Ainda há críticas a processos que se arrastam com condições dos planos de recuperação nem sempre respeitadas pelos devedores. “Há casos de recuperações que se ‘enrolam’ por anos, basta olhar a Oi e a Inepar. No caso da Inepar foi uma recuperação de oito anos e mais de 25 execuções judiciais. Há varas muito pró-negócios em má situação pelo ‘efeito social’, e que não consideram os efeitos aos credores, ao mercado, de uma recuperação que se estende demais”, diz uma administradora judicial e advogada há 25 anos no setor.
Hoje, pelos termos da lei, são os credores que têm poder de rejeitar planos e levar uma empresa à falência.

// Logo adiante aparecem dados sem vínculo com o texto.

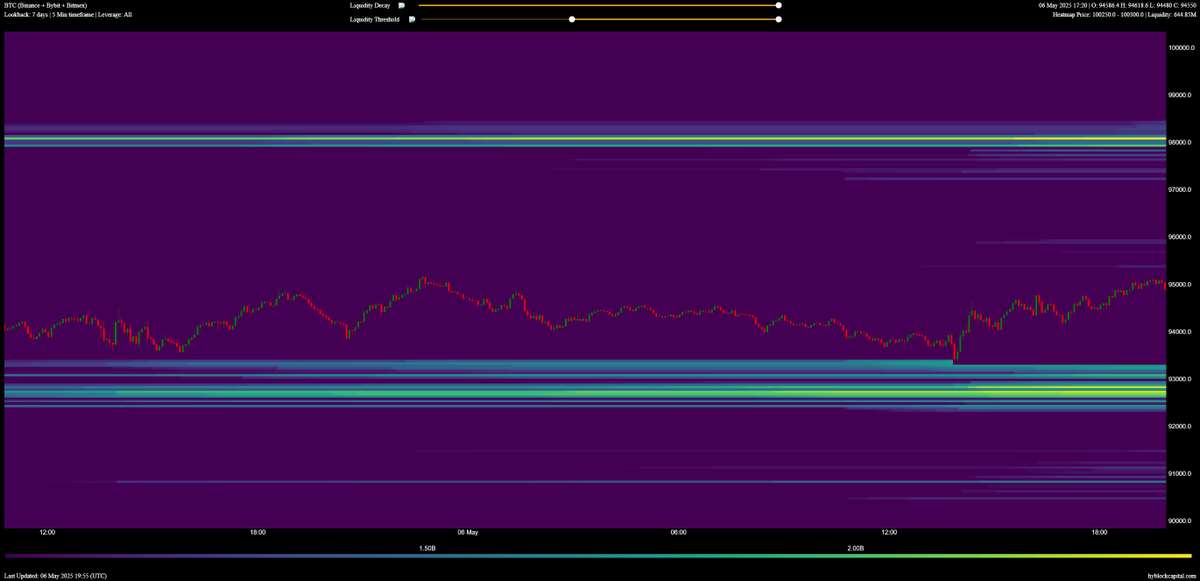
Task: Click the 95000.0 price axis label
Action: [1179, 284]
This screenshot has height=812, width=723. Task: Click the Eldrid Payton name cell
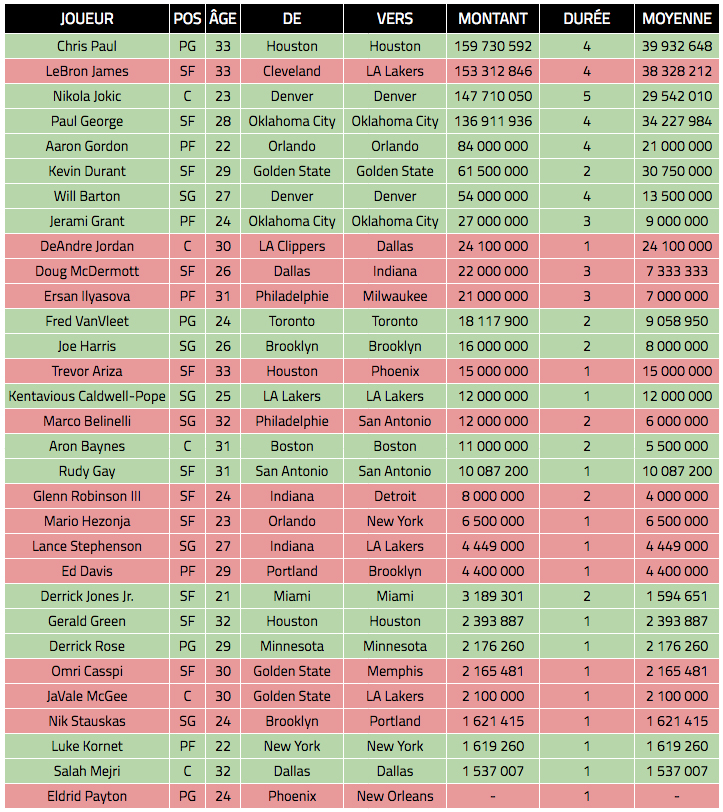87,796
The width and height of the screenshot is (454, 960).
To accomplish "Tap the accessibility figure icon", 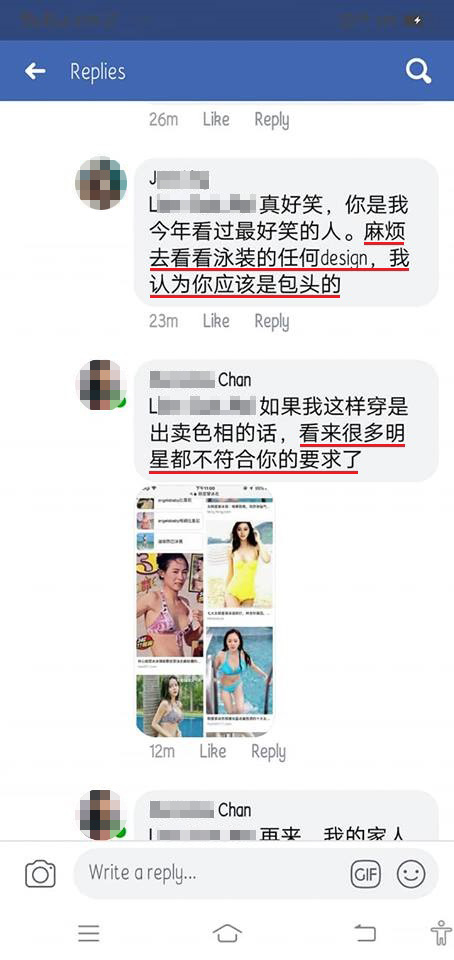I will pos(441,932).
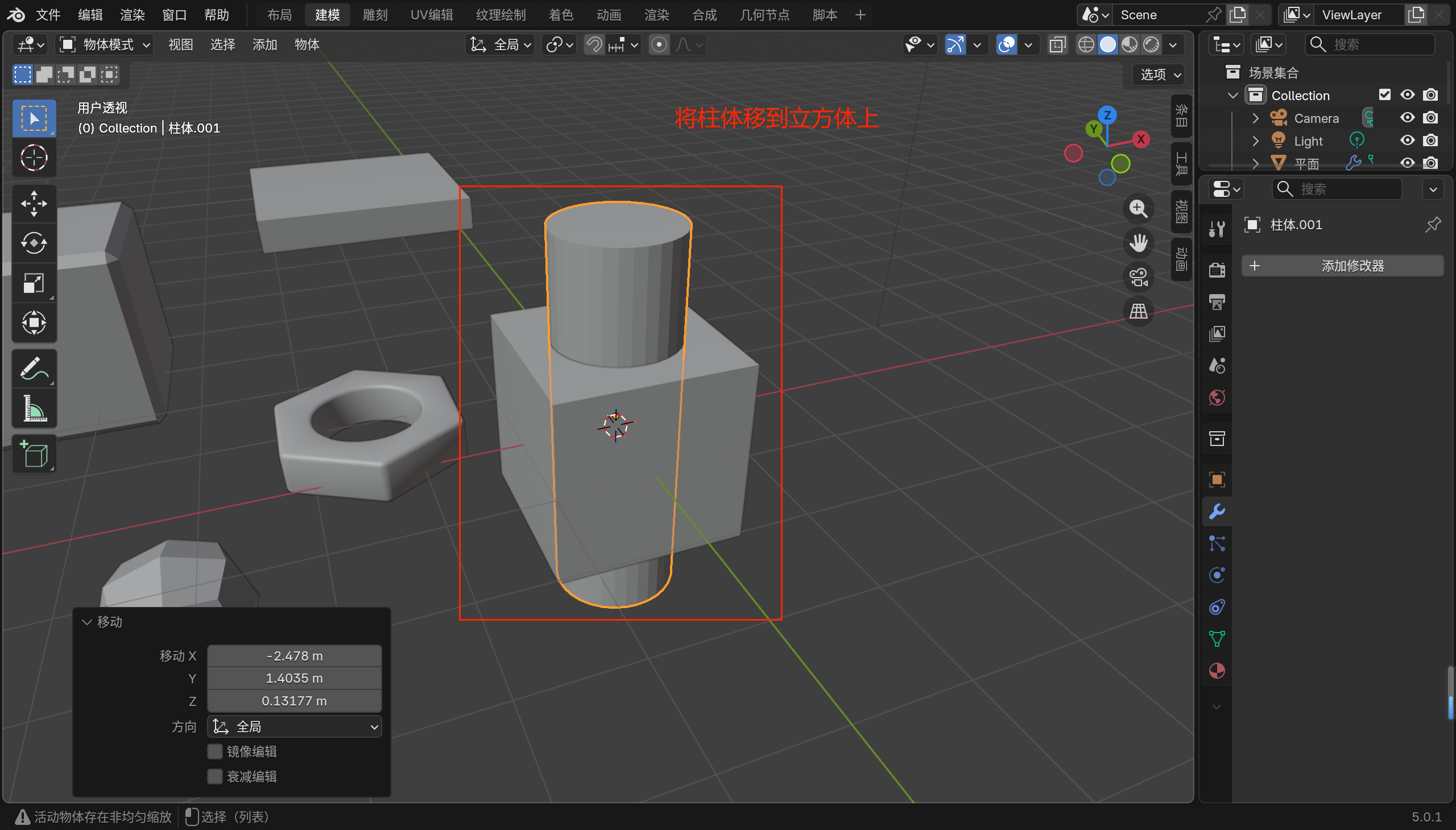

A Justiça basicamente acompanha e verifica o respeito aos trâmites legais, decretando falência quando há certas violações. Isso permite que as companhias continuem operando caso respeitem os termos do plano aprovado.
O Indicador Serasa Experian de Falências e Recuperações Judiciais é construído a partir do levantamento mensal das estatísticas de falências e das recuperações mensais provenientes dos fóruns, varas, Diários Oficiais e da Justiça dos Estados.